Very true! That is my next concern. I have some practice backing up and restoring, one of my main reasons for liking nextcloud-AIO is the relative ease of restoring it, but things could definitely still break under my watch. I already have the habit to keep extra backups of files (locally and encrypted) . Even though it’s true that breaking the instance and losing data is more likely than actually leaking data, it would not be nearly as catastrophic.

Thank you for all the good points! I might use it as a checklist.

Yes, File sharing, Nextcloud-Office and the Calender are the main tools we would use. I would at least also add the Deck app, which seems harmless to me.

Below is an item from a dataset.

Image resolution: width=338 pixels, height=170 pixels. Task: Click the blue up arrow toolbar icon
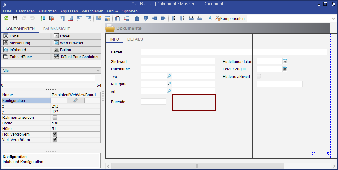[137, 18]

It would be an amazing bonus if Talk would also be stable and powerful enough to use it for meetings and webinars (streaming to up to 200 ppl) instead of Zoom, but I imagine that would dramatically increase the required resources. I’ve hardly tested Talk myself and haven’t really looked into this yet as there is already a lot to consider.

There has been said so much right things in this thread. Nothing to add here.
Though I wanted to comment to one specific point:

if your association is non-profit you might apply for a personal quote at NC inc, directly. As fas as I know they offer special prices for non-profit and/or educational customers.